Data excerpts —
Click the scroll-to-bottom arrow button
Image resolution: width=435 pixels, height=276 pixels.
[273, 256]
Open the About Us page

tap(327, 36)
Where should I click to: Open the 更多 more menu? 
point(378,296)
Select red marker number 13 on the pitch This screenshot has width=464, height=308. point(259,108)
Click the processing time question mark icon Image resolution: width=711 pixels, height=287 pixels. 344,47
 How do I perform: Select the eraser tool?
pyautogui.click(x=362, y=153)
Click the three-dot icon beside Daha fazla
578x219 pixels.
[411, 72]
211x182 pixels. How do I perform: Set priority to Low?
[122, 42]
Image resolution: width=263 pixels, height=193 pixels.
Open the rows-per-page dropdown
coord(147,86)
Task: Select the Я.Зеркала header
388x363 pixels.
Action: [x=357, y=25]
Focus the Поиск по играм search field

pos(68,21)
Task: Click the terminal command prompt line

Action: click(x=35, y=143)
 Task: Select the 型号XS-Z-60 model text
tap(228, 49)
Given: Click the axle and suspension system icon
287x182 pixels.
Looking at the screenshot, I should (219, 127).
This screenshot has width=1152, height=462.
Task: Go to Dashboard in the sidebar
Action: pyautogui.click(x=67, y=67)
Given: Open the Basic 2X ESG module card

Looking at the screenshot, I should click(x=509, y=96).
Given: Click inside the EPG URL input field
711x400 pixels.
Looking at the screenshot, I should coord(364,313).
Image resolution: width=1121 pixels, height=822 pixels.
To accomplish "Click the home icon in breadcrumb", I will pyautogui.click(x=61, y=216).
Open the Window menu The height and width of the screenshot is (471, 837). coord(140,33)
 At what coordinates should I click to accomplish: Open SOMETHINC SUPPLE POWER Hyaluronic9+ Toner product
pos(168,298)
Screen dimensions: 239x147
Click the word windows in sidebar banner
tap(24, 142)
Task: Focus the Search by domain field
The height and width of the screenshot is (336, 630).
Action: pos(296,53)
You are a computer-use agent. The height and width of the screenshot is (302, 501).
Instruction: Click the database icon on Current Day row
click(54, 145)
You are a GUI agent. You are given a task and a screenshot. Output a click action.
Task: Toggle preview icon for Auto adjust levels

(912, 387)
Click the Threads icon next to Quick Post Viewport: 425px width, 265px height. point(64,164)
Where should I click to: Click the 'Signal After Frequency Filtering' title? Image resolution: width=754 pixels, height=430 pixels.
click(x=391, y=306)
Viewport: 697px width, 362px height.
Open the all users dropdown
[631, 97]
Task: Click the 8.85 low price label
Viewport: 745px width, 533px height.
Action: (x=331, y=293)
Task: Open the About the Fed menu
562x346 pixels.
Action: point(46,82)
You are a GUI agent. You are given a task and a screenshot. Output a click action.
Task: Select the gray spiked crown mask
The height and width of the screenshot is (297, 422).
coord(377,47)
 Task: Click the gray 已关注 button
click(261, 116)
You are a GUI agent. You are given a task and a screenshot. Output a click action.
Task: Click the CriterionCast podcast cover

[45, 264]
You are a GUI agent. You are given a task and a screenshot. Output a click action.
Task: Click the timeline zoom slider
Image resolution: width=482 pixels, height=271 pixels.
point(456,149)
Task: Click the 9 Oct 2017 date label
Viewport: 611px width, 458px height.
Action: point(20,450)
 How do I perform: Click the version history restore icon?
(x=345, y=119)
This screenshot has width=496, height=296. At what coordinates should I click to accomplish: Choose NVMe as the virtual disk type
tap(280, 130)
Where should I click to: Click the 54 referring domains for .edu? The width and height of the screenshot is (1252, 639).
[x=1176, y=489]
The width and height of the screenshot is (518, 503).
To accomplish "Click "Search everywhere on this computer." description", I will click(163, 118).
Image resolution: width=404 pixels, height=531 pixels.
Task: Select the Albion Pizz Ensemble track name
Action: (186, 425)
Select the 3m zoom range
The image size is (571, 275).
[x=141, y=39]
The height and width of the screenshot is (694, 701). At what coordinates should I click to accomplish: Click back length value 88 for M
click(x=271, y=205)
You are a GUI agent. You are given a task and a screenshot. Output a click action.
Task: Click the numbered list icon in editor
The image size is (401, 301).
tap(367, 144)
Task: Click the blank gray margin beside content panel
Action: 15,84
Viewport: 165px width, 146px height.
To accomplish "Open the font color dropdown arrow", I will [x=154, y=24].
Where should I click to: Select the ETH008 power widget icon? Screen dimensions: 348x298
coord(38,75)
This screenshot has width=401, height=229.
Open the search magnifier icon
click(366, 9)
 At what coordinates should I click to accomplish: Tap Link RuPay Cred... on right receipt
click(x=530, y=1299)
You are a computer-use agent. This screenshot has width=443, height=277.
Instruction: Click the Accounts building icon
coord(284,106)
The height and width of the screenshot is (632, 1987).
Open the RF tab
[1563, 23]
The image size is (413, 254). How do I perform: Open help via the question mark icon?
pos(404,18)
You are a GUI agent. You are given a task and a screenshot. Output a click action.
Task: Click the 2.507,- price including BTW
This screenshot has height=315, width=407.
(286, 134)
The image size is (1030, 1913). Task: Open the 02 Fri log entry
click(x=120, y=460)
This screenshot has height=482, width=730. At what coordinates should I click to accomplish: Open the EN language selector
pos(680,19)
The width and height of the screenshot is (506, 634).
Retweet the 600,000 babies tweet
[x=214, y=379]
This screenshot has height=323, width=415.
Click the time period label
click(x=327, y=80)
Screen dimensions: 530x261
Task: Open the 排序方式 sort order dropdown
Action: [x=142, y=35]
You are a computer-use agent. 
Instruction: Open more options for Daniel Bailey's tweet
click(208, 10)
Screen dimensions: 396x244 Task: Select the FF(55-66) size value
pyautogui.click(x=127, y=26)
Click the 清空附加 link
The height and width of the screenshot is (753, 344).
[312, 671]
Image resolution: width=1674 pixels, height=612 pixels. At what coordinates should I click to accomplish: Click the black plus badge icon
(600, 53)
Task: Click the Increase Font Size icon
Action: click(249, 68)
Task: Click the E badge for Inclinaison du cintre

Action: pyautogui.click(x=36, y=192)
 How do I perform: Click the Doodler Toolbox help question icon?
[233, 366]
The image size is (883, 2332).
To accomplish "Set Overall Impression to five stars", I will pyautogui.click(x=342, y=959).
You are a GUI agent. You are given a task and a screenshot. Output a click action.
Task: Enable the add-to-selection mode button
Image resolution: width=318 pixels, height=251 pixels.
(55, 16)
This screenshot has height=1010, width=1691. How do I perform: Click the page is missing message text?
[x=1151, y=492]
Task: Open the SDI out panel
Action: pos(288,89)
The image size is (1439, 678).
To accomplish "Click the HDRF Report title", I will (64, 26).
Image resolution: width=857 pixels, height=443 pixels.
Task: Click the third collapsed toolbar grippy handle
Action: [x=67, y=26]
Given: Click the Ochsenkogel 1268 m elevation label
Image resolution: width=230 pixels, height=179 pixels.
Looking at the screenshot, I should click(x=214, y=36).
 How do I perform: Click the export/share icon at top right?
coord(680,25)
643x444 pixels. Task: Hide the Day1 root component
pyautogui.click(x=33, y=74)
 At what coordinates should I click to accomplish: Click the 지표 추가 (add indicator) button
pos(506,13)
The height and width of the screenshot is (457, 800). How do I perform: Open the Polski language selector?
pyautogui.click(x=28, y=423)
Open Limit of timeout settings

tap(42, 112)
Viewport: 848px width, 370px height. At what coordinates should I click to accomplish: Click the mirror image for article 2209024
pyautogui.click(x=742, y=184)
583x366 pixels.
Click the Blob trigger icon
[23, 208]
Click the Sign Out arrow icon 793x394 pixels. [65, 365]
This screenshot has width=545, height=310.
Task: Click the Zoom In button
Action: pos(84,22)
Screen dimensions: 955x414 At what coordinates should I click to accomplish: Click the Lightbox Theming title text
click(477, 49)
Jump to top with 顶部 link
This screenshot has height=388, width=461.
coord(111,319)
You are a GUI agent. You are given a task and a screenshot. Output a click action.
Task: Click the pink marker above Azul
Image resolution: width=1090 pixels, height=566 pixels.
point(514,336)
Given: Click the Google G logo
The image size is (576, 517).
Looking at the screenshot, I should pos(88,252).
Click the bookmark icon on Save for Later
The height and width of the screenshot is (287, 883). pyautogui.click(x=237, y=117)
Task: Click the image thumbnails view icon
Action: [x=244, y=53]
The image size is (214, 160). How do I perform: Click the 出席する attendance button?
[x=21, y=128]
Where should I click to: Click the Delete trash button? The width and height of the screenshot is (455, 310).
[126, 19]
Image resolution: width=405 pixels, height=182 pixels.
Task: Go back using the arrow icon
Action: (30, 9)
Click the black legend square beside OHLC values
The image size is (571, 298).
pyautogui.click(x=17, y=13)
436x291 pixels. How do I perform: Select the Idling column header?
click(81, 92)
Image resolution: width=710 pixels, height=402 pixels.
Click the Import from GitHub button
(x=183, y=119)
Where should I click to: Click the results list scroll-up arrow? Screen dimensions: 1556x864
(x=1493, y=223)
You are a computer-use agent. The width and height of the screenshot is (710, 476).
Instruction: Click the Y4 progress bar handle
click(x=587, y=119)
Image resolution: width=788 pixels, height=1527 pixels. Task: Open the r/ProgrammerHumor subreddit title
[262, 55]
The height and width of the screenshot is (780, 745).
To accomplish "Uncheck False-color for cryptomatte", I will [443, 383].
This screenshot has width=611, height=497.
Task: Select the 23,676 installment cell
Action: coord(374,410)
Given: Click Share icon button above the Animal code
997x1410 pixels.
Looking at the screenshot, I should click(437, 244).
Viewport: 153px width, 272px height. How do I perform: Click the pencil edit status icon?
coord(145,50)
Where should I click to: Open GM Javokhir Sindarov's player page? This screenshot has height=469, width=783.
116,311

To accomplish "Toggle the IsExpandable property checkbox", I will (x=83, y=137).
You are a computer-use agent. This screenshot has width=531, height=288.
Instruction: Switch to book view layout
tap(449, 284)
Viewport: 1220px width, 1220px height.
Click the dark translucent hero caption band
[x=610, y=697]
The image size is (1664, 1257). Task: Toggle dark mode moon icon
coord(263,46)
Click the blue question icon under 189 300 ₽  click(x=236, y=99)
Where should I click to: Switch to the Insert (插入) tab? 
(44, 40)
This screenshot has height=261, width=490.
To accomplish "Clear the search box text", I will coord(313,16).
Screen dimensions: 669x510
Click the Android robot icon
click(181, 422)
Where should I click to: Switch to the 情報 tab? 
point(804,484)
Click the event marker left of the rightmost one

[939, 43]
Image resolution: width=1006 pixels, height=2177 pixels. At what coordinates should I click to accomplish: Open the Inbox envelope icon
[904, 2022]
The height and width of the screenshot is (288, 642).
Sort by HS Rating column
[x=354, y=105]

Task statement — Return each line of the listing that holds the word "above".

Output of the exercise —
Task: Click the pink marker above Azul
Given: Click Share icon button above the Animal code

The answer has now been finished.